U.S. trade continued to improve in November, according to the Bureau of Economic Analysis. Exports hit $159.7 billion, which set a new 27-month high. They were up $1.2 billion during the month. Although imports also rose to $198.0 billion, they increased by just $1.1 billion, which shrunk the trade deficit by about $111 million from October. The trend appears to be heading in the right direction.
Here's a chart showing some history, since 2008:
Most of the progress the U.S. has made in trade since the recession has been due to higher exports. They're up $20.7 billion year-over-year. Over that period, however, imports had risen even more, by $23.7 billion. So the trade deficit has widened compared to a year ago, by about $3 billion.
Still, trade appears to be steadily improving in recent months.
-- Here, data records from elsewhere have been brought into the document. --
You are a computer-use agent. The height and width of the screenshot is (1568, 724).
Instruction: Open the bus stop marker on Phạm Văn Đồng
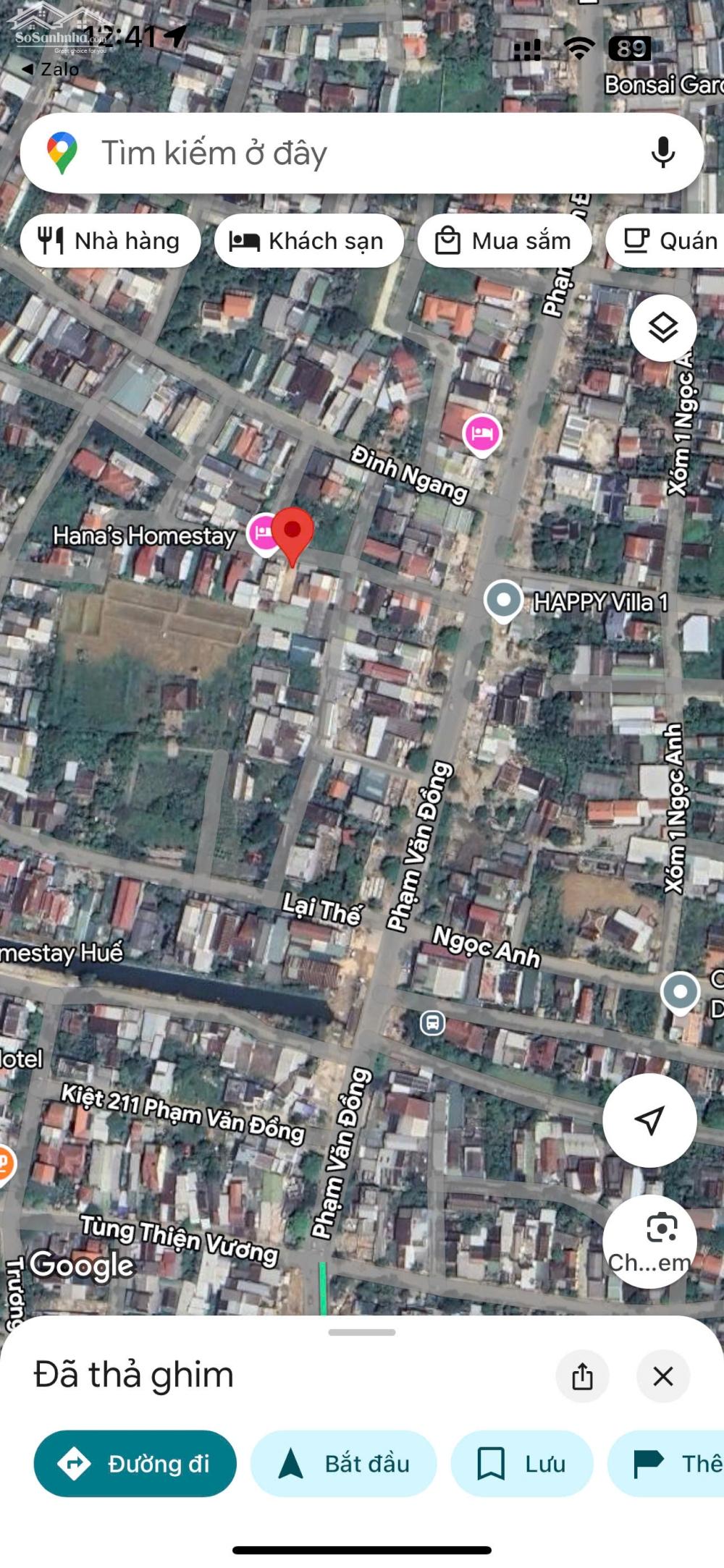pos(432,1022)
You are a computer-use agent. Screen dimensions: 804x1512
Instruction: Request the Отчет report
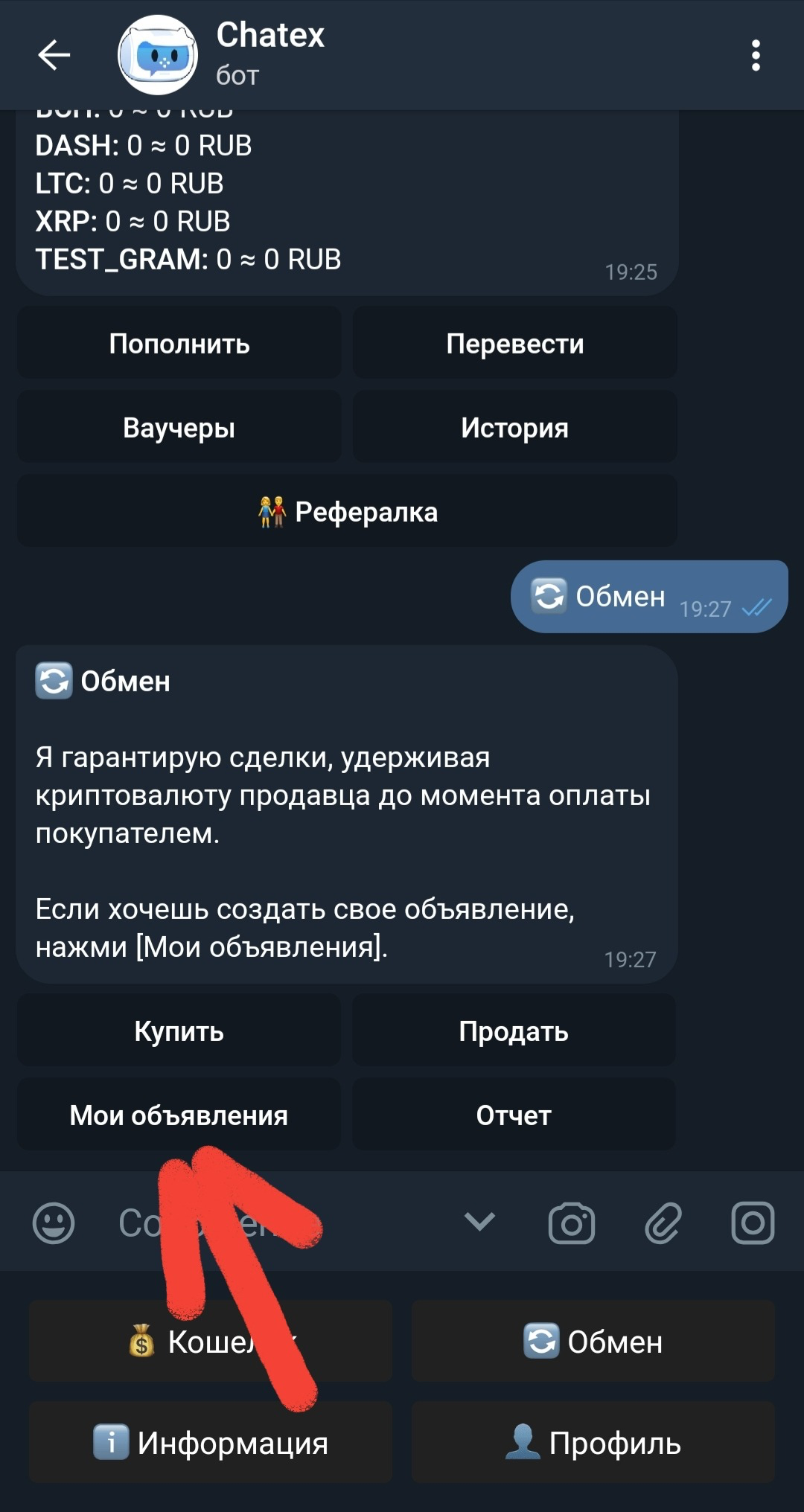pos(514,1115)
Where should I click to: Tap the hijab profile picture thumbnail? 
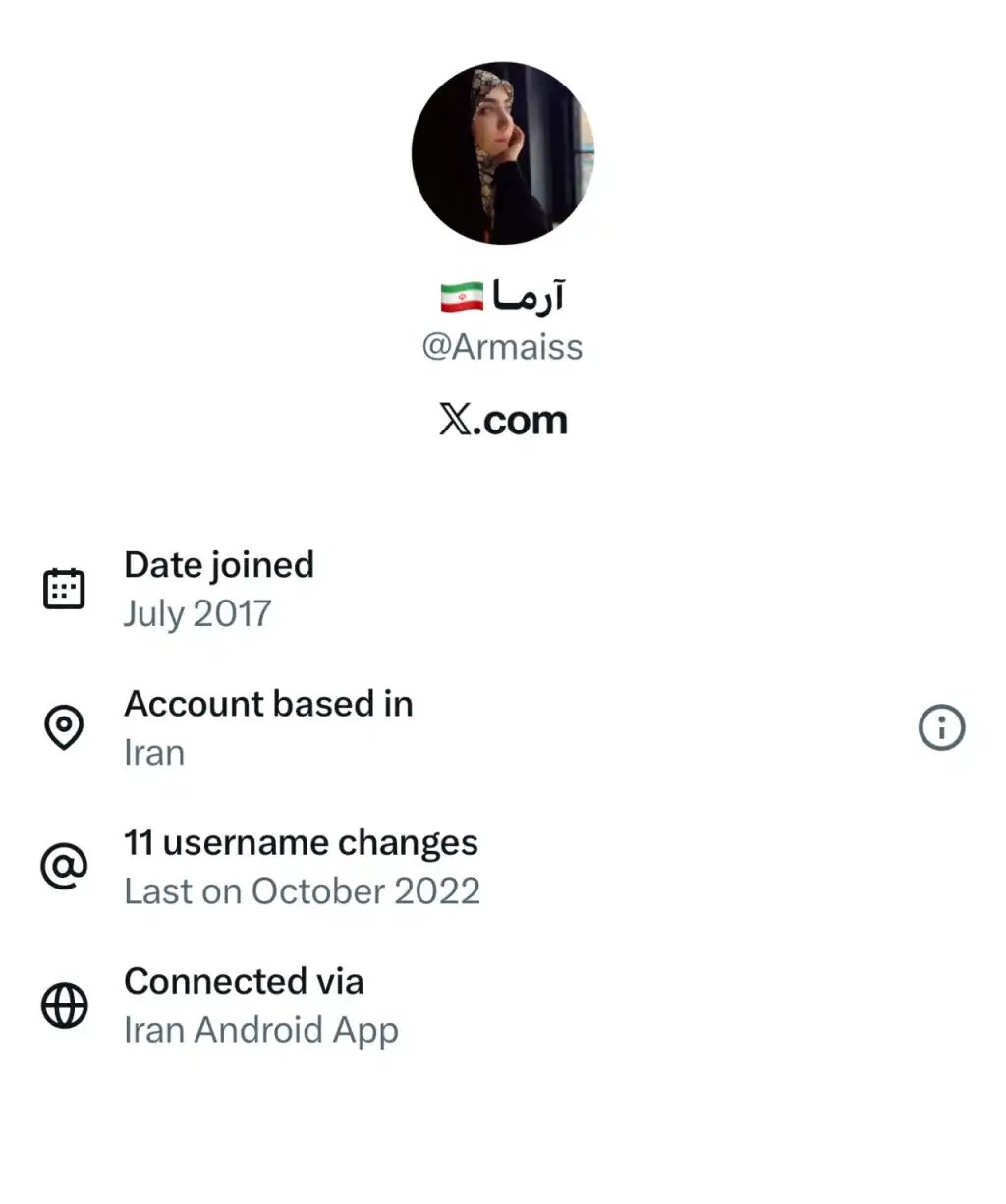click(503, 152)
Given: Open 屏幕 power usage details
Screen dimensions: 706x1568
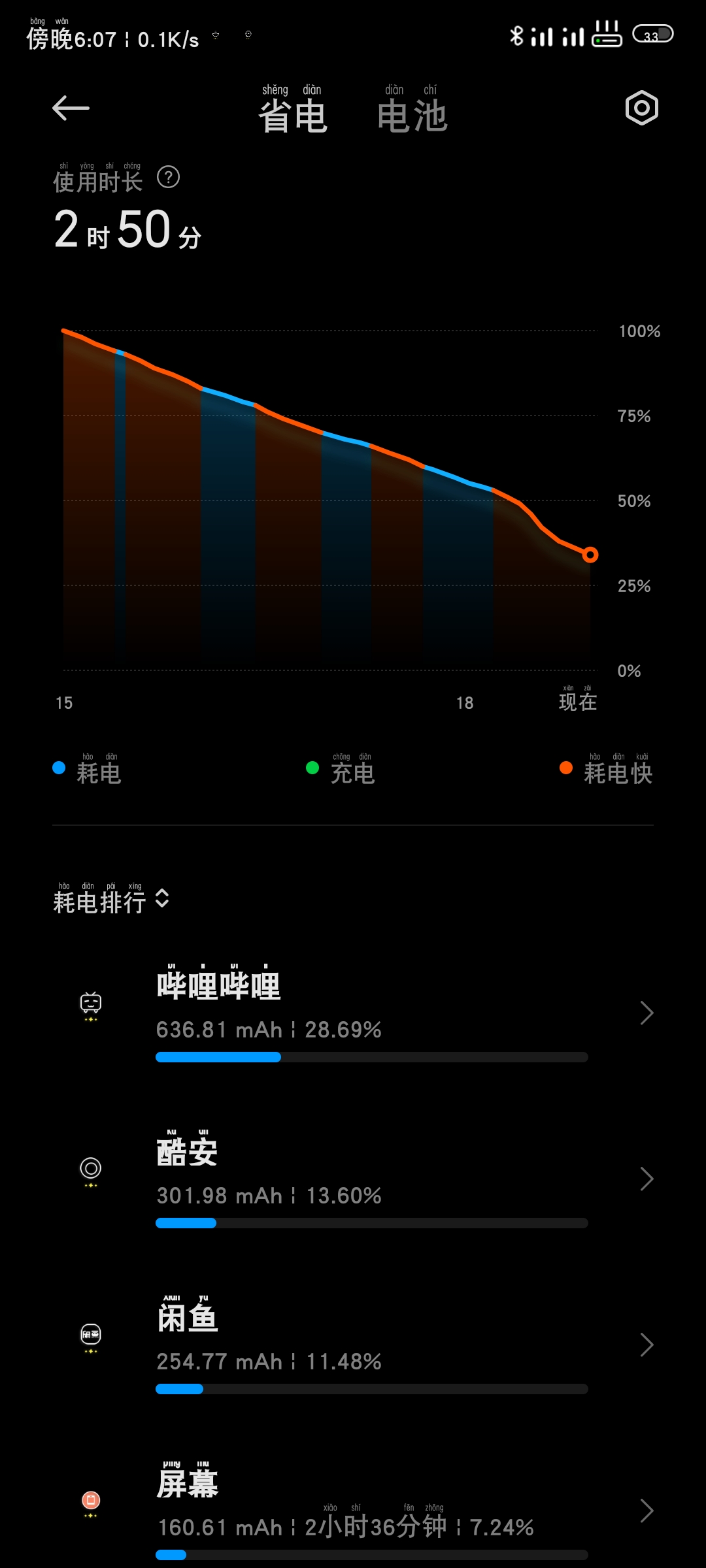Looking at the screenshot, I should (353, 1511).
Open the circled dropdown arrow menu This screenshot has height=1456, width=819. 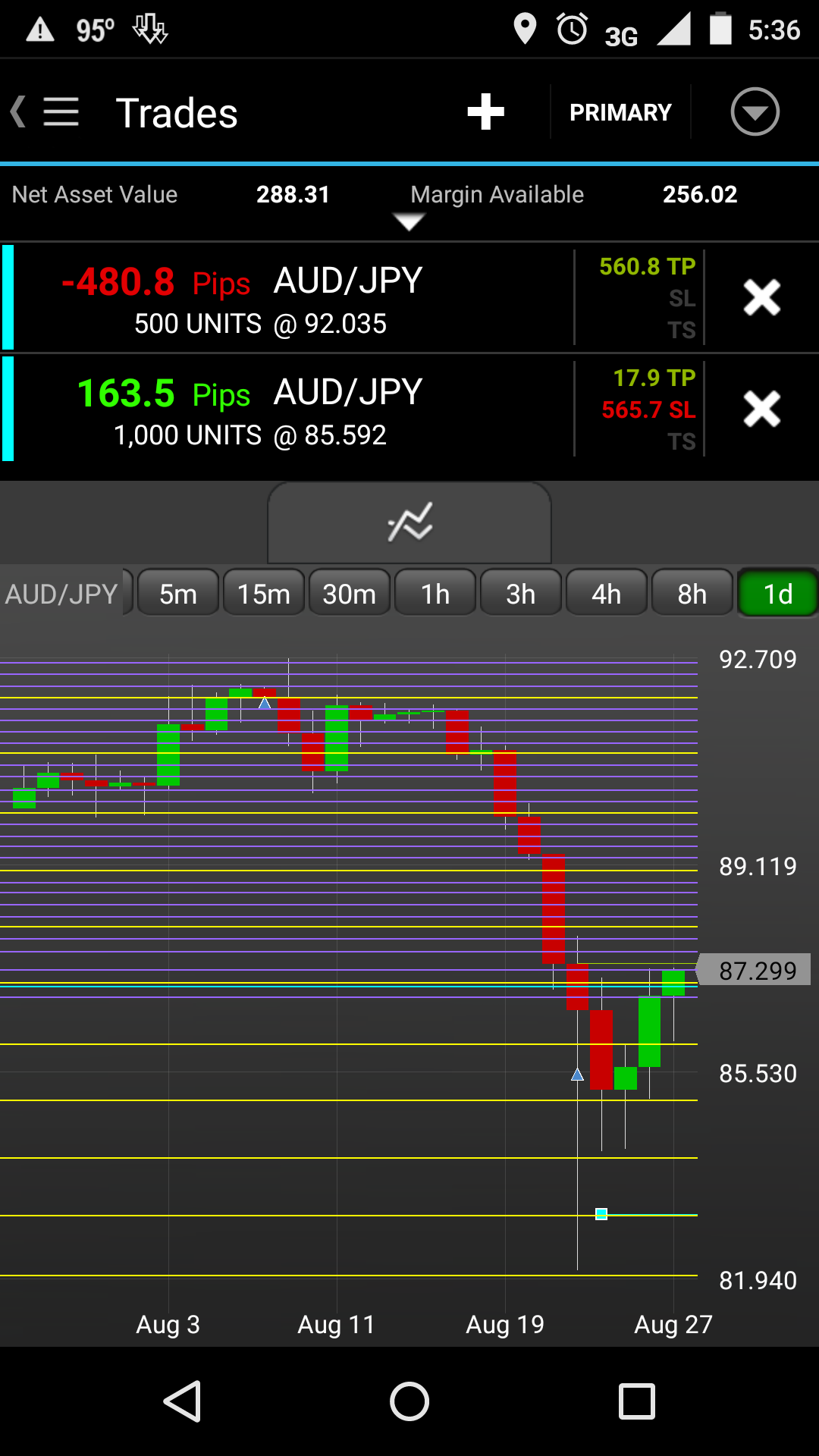tap(755, 112)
As the chart shows, November was the third straight month the trade gap has declined. Its value of $38.3 billion for the month is also the smallest it has been since January.
Within exports, goods continue to drive the improvement. Services exported actually declined slightly in November. There was very little growth in that latter component of exports in 2010.
Of course, the same could be said for imports. Americans continue to more aggressively increase the amount of goods they purchase from overseas. Imports for services, on the other hand, barely increased last year. In fact, if looking at services only, you find the U.S. with a trade surplus of $12.9 billion. The nation's love of cheap goods from overseas drives the trade gap.